Chapter Five gives a long history of federal and state governments offering multilingual information and services, e.g. official records (p. 146). This part significantly stresses on driver’s license exams being required for voting (pp. 154-57), meaningful notice to provide communication of legal actions (pp. 157-59), and medical care that most distinguishes American society from other developed countries (pp. 159-63). Kibbee makes the case that because lawful permanent residents pay taxes in the U.S., they should have a reasonable expectation of multilingual information and services (p. 163).

Chapter Six admits the linguistic issues with hiring (pp. 164-68), promotion, demotion, layoff, or dismissal decisions (pp. 168-69, 173-75) with English-only workplace rules having a common source of imposed or at least theoretical friction to reduce conflict and improve safety (pp. 169-173, 176-80). Kibbee argues that it becomes extremely difficult to overcome the employer’s prerogatives relating to language in employment decisions (p. 175). Because the workplace requires communication between the employer and the employee, between employees, and between companies and consumers, communication in a single language is simpler for the native speaker of the dominant language, but it can cause varying degrees of discomfort, miscomprehension, or incomprehension for others. (pp. 180-81) [*83]

Chapter Seven summarizes the conclusions drawn from the previous six chapters but fails to propose possible resolutions. The author could have used the comparative research to borrow some good lessons from other countries such as Switzerland, the Netherlands, Italy, Spain, Australia, France, Canada, the United Kingdom, and Germany,which accept large number of immigrants.

By only scratching the surface, this book could have articulated further on efficient and economic considerations on addressing the relevant issues.

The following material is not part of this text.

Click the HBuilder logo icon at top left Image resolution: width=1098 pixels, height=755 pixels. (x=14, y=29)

For instance, the last paragraph of Chapter Three admits that common law system requires a balance between philosophy and practicality (p. 82). This point could have been made clearer by saying that efficiency and economic judiciousness could be the key to creating a balance. Moreover, Chapter Four suggests that cost and the availability of appropriately prepared teachers are issues that have evolved from the Bilingual Education Act (p. 120). The author could have discussed how public education as a resource cannot satisfy unlimited and unreasonable requests from society.

According to the book’s publication information page, Library of Congress Subject Headings and Book Industry Standards and Communications Subject Headings classify this book as a linguistic book but not a legal book, so its intended audience might not have legal background to know the federal and state dual legal system and the hierarchy of law in the U.S. Introducing the relevant information would help the readers without legal training to understand the contents, and organizing the statutory and case law authorities according to the hierarchy of law would make the reasoning more persuasive.

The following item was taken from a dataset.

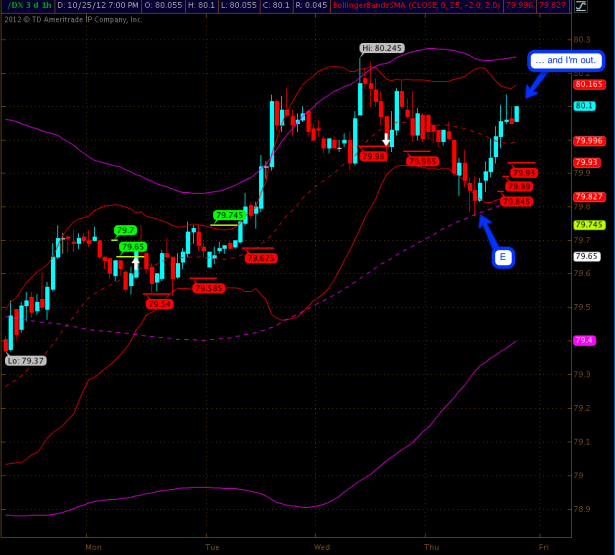Click the white up-arrow buy marker
This screenshot has height=555, width=615.
click(136, 260)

A lingering question after reading this book is whether law can solve all the issues that are involved with the minority language. The answer is undisputedly: no. For example, Chapter Four states that the courts did not want to sort out the conflicting claims of educational professionals on multi-language tests (p. 126), which is a typical attitude when the courts face questions they believe they are not in the position to solve purely by law. It might look like dodging a bullet, but the reality is that we cannot deem law as the skeleton key to every single social problem.